Il Canada elabora i rapporti migliori e più leggibili non solo per noi professionisti, ma per chiunque sia interessato ad approfondire il tema.
Ci sono anche i dati relativi ai pazienti che hanno cambiato idea, che sono circa l’1,9%. Ebbene, di questo 1,9%, il 41%, cioè meno della metà, indica come motivazione le cure palliative. Questi sono i dati, questa è l’evidenza. Quindi prima di dire che le cure palliative eliminano il suicidio assistito... Detto questo, rimane indubbio che le cure palliative vanno implementate e migliorate, ma questo è un altro discorso.

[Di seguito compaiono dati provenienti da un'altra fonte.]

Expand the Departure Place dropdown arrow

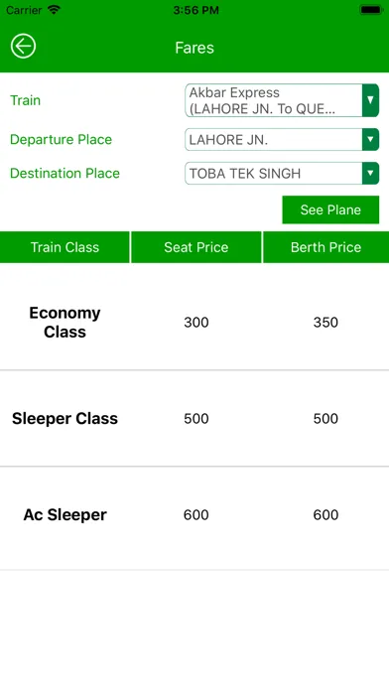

In un tuo recente intervento al Congresso della Società Italiana di Cure Palliative, tenutosi a Riccione, invitavi gli operatori a non rimanere soli e anche a imparare ad avere a che fare con il “wish to die”, la volontà di morire.
Sono due cose per me importantissime. Il suicidio assistito fa paura, perché in fondo rompe un tabù: “non uccidere” è un tabù. Ora, quando rompi un tabù se lo fai in compagnia è più facile perché puoi confrontarti con i colleghi: guardiamo assieme questo paziente? Tu cosa ne pensi? Chiedi al tuo infermiere? Coinvolgiamo il consulente spirituale? Non è che sto mancando in qualcosa? Il confronto in équipe è basilare, perché parliamo di una sofferenza complessa e, come dico sempre io, nessuno è mai tornato indietro da un suicidio assistito. Quindi è necessario poter contare su una, per quanto relativa, certezza clinica e anche morale, di aver fatto un buon lavoro. Lavorare in équipe permette di sciogliere o almeno condividere una marea di dubbi e problemi.
Poi c’è l’altra questione, cioè che dobbiamo imparare ad avere a che fare con tutto questo. L’80% della società svizzera è d’accordo sul suicidio assistito, vuole che esista questa possibilità. Tanti paesi lo stanno legalizzando. Oggi circa 150 milioni di persone vivono in paesi dove questa pratica è possibile. Crediamo davvero, come medici, di poter dire: “Io di questo non mi occupo”? Io penso di no, pertanto è necessario formarsi, imparare a sviluppare la capacità di parlare con queste persone, che sono destinate ad aumentare, perché la Francia prima o poi lo legalizzerà, l’Italia andrà avanti, l’Inghilterra è lì lì per farlo, l’Irlanda si farà trascinare e alla fine l’Europa tutta avrà il suicidio assistito; l’Australia e la Nuova Zelanda ce l’hanno già, il Canada ce l’ha; negli Stati Uniti alcuni paesi ce l’hanno... Insomma, dobbiamo imparare a parlare di queste cose con i pazienti e con la società in una maniera professionale e non legata ai nostri principi morali o religiosi, perché questo non ci porterà da nessuna parte. In passato uno degli allarmi era: “Se praticate l’eutanasia negli ospedali, la gente avrà paura di venire”. Qui il vero rischio è che accada il contrario, cioè che i pazienti smettano di parlare di questo con i medici!